* TEXT SHOWN:
Point Estimators
In the previous parts, we built up a vocabulary of probability distributions. Each of them is
parameterized by unknown quantities (means, variances, covariance matrices) that must
be determined from observed data. The fundamental question of statistical inference
is: given a sample \(\mathcal{D} = \{x_1, \ldots, x_n\}\), how do we estimate the true parameter \(\theta\)
of the underlying population?
Definition: Point Estimator
A point estimator \(\hat{\theta}\) is a function of sample
random variables \(X_1, X_2, \ldots, X_n\) that produces a single value as an
estimate of the unknown population parameter \(\theta\). For example, the
sample mean
\[
\bar{X} = \frac{1}{n}\sum_{i=1}^n X_i
\]
is a point estimator of the population mean \(\mu\).
Since \(\hat{\theta}\) is a function of random variables, it is itself a random
variable with its own distribution, called the sampling distribution.
A natural question is: how close is \(\hat{\theta}\) to the true parameter \(\theta\)?
Two fundamental properties characterize the quality of an estimator:
- Bias:
\[
\text{Bias}(\hat{\theta}) = \mathbb{E}[\hat{\theta}] - \theta.
\]
This measures the systematic error - on average, how far off is the estimator from the truth?
An estimator with zero bias is called unbiased.
- Variance:
\[
\text{Var}(\hat{\theta}) = \mathbb{E}[(\hat{\theta} - \mathbb{E}[\hat{\theta}])^2]
\]
This measures the precision - how much does the estimator vary across different samples?

* STATED EXERCISE 1:
Answer these questions from the text on point estimators, giving each answer on its own line with the matching letter.
(a) What is the distribution of an estimator called?
(b) What is an estimator with zero bias called?
(c) According to the text, what does the variance of an estimator measure?
* STATED EXERCISE 2: Write out the part of the point estimators text starting with "Two fundamental properties" and going on through "is called unbiased.", putting "bias-free" in place of "unbiased".
* STATED EXERCISE 3: Pick up the text on point estimators after its last sentence and keep writing.

* EXCERPTED RECORDS:
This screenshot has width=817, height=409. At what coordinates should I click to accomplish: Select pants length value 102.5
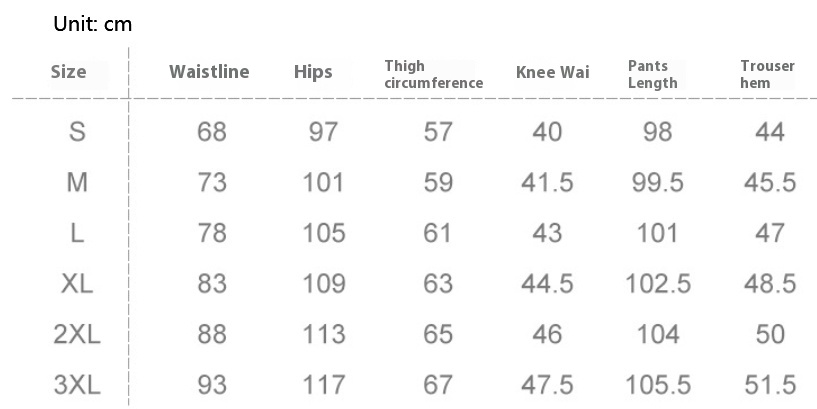coord(658,284)
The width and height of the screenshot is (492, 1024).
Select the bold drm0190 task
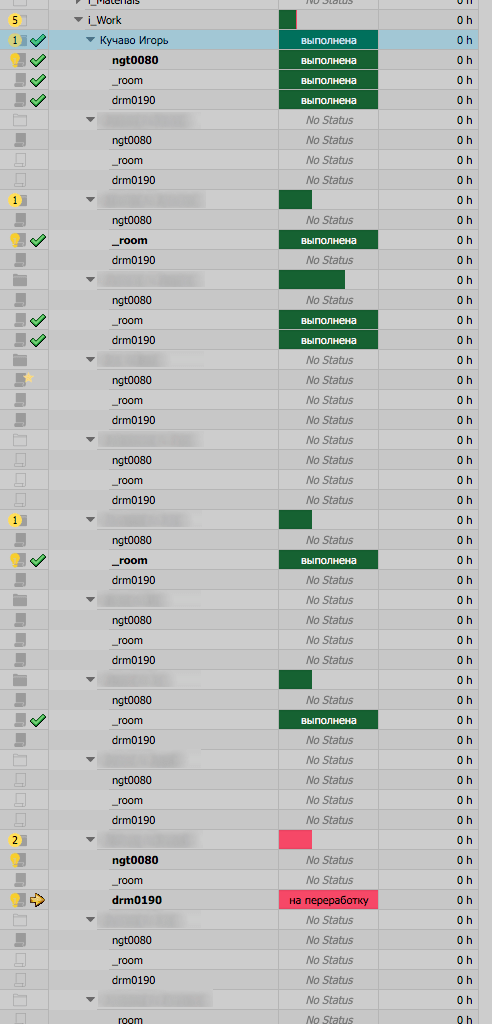coord(137,900)
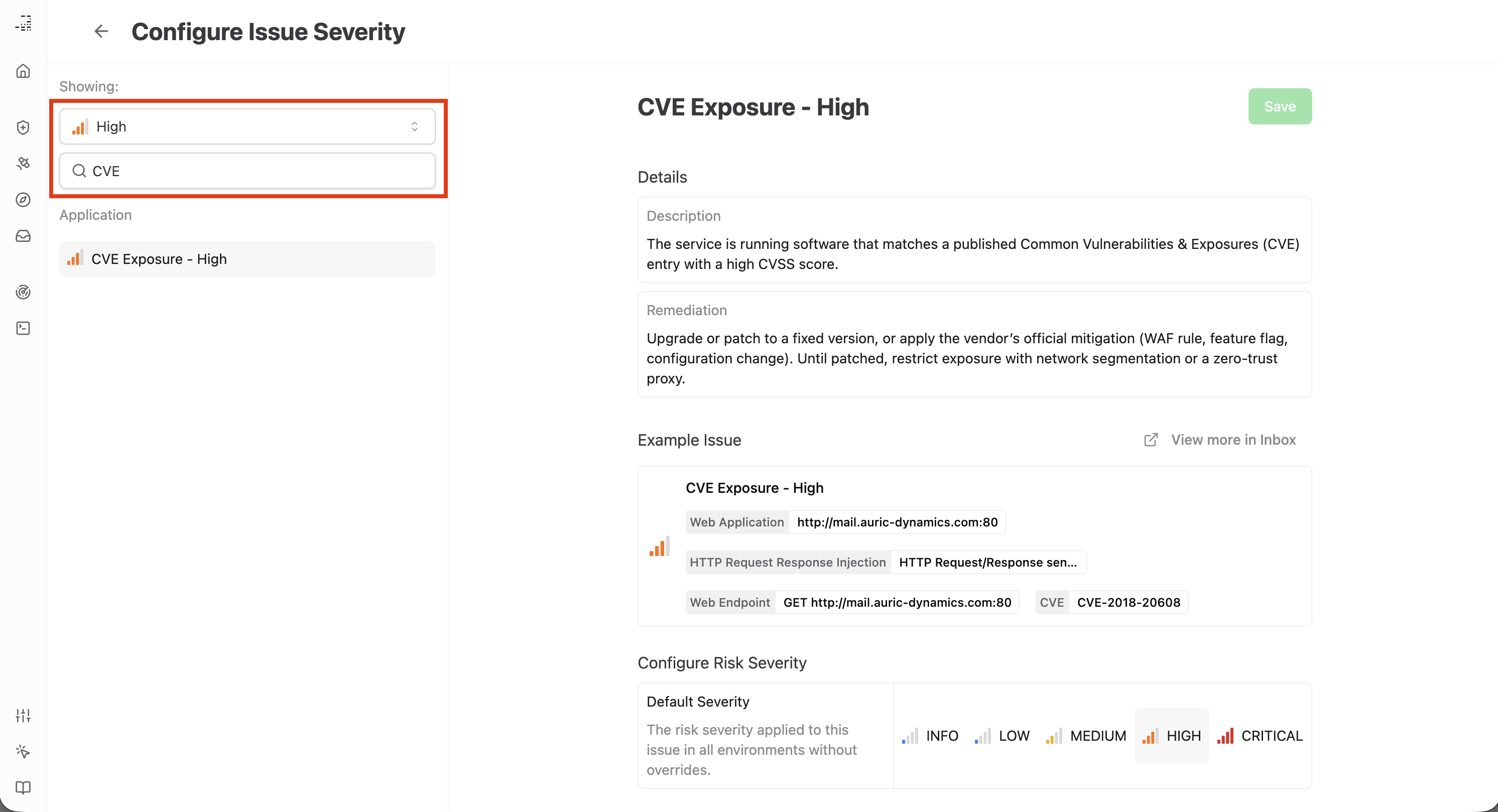Click the home icon in sidebar

23,71
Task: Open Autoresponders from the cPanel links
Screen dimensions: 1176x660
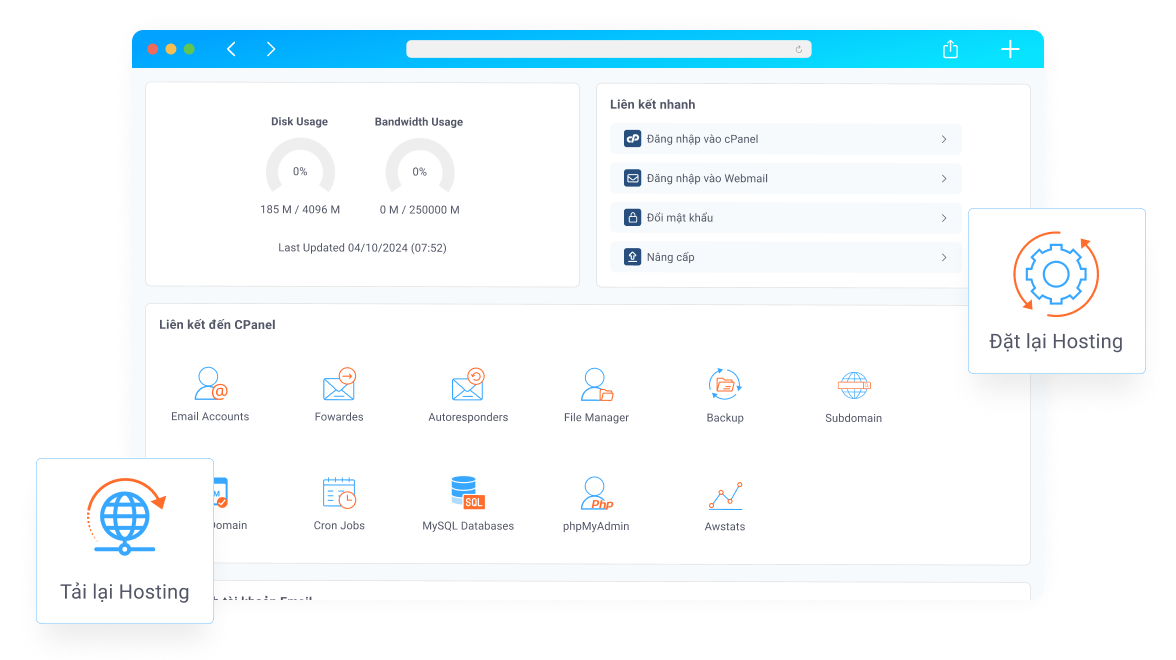Action: 467,383
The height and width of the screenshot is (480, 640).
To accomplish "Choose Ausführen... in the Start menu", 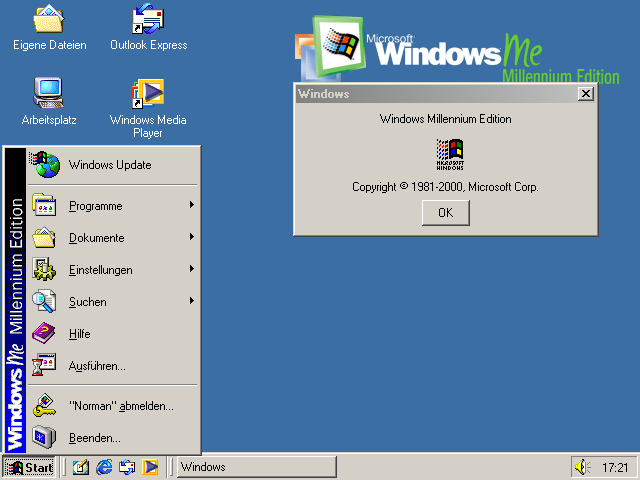I will (x=97, y=366).
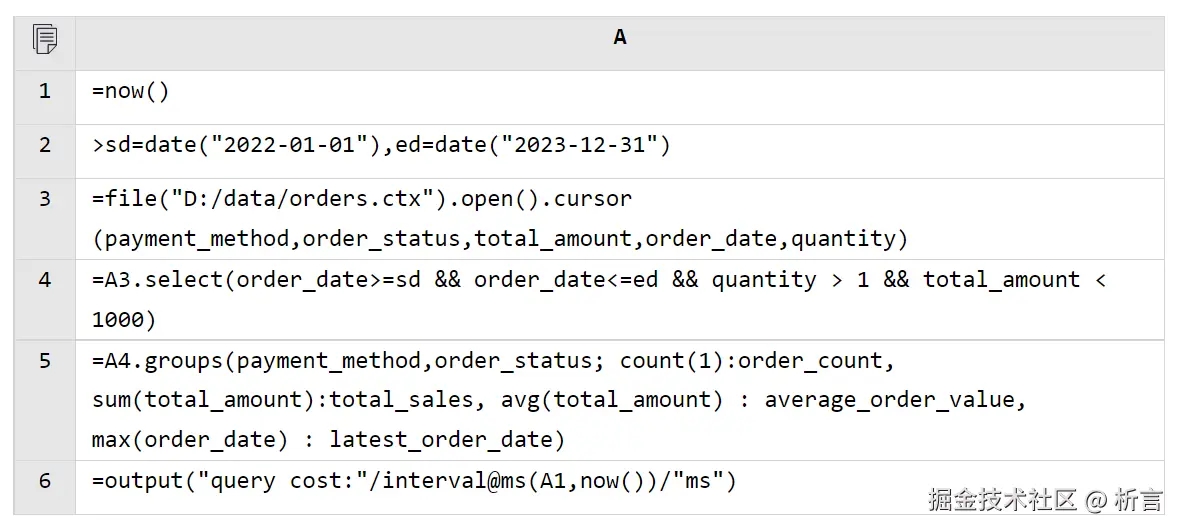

* EXERCISE OUTPUT 1:
(a) The sampling distribution.
(b) Unbiased.
(c) The precision: how much the estimator varies across different samples.

* EXERCISE OUTPUT 2:
Two fundamental properties characterize the quality of an estimator:
- Bias:
\[
\text{Bias}(\hat{\theta}) = \mathbb{E}[\hat{\theta}] - \theta.
\]
This measures the systematic error - on average, how far off is the estimator from the truth?
An estimator with zero bias is called bias-free.

* EXERCISE OUTPUT 3:
An ideal estimator has both low bias and low variance. However, these two goals often
conflict - reducing one may increase the other. The mean squared error
provides a single criterion that balances both considerations.
Definition: Mean Squared Error (MSE)
The mean squared error of an estimator \(\hat{\theta}\) is
\[
\begin{align*}
\text{MSE}(\hat{\theta}) &= \mathbb{E}\!\left[(\hat{\theta} - \theta)^2\right] \\\\
&= \text{Var}(\hat{\theta}) + \left[\text{Bias}(\hat{\theta})\right]^2.
\end{align*}
\]
Derivation:
\[
\begin{align*}
\text{MSE}(\hat{\theta}) &= \mathbb{E}\left[(\hat{\theta} - \theta)^2\right] \\\\
&= \mathbb{E}\left[(\hat{\theta} - \mathbb{E}[\hat{\theta}] + \mathbb{E}[\hat{\theta}] - \theta)^2\right] \\\\
&= \mathbb{E}\left[(\hat{\theta} - \mathbb{E}[\hat{\theta}])^2
+ 2(\hat{\theta} - \mathbb{E}[\hat{\theta}])(\mathbb{E}[\hat{\theta}] - \theta)
+ (\mathbb{E}[\hat{\theta}] - \theta)^2\right].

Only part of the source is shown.